→ Data
··········
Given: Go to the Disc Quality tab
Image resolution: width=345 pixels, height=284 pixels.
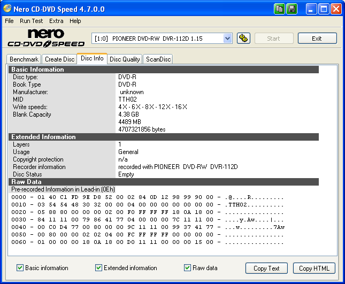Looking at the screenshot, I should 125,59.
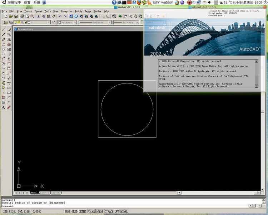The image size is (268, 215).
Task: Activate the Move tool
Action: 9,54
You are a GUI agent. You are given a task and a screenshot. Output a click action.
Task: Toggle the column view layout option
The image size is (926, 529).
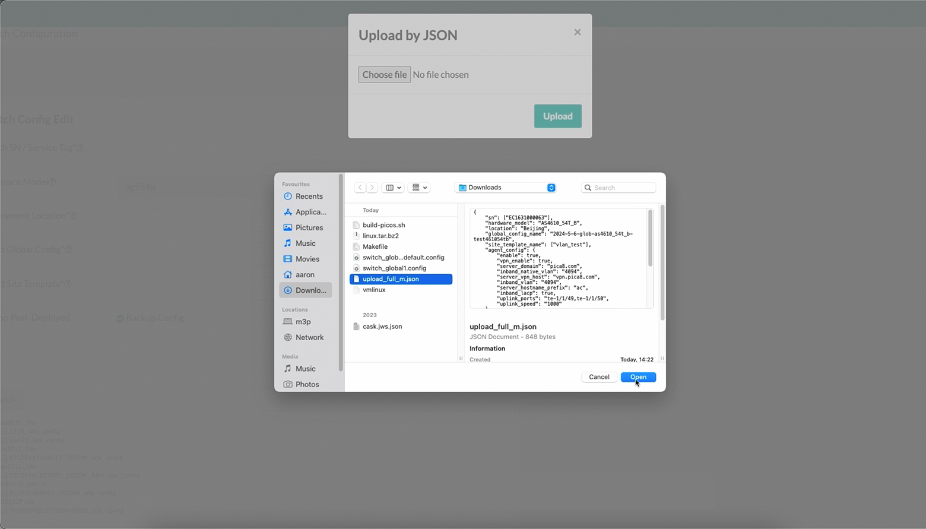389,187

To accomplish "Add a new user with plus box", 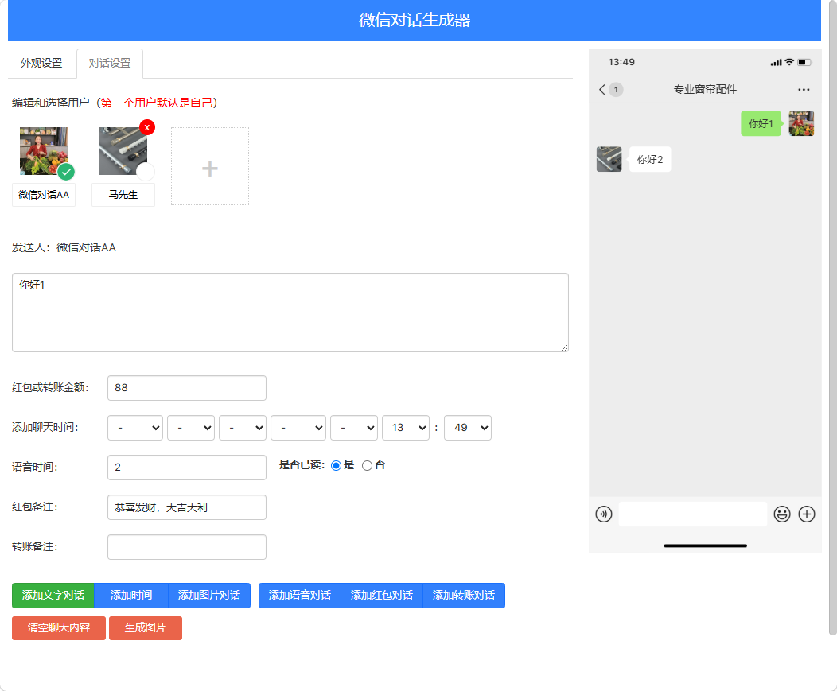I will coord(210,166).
··········
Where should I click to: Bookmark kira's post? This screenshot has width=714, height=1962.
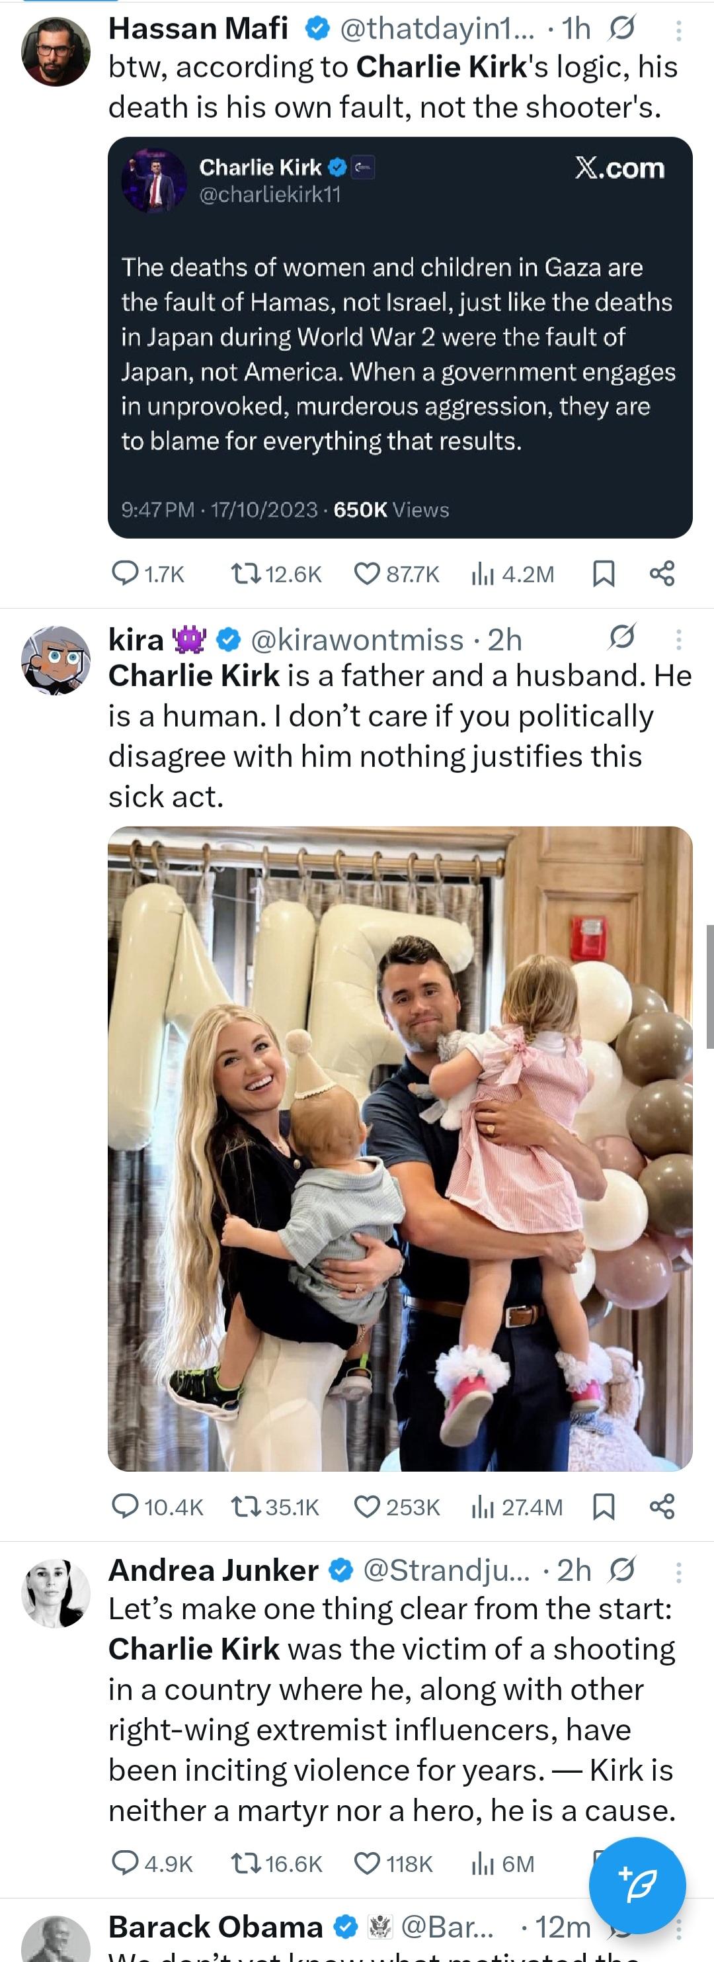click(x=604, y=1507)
··········
→ Task to complete
Rewrite the lines starting at "Where should I" and ending at "click(x=604, y=1507)", changing "Bookmark" to "Save" and keeping everything else the same. Omit the pictures from your output.

→ Solution for this exercise
Where should I click to: Save kira's post? This screenshot has width=714, height=1962.
click(x=604, y=1507)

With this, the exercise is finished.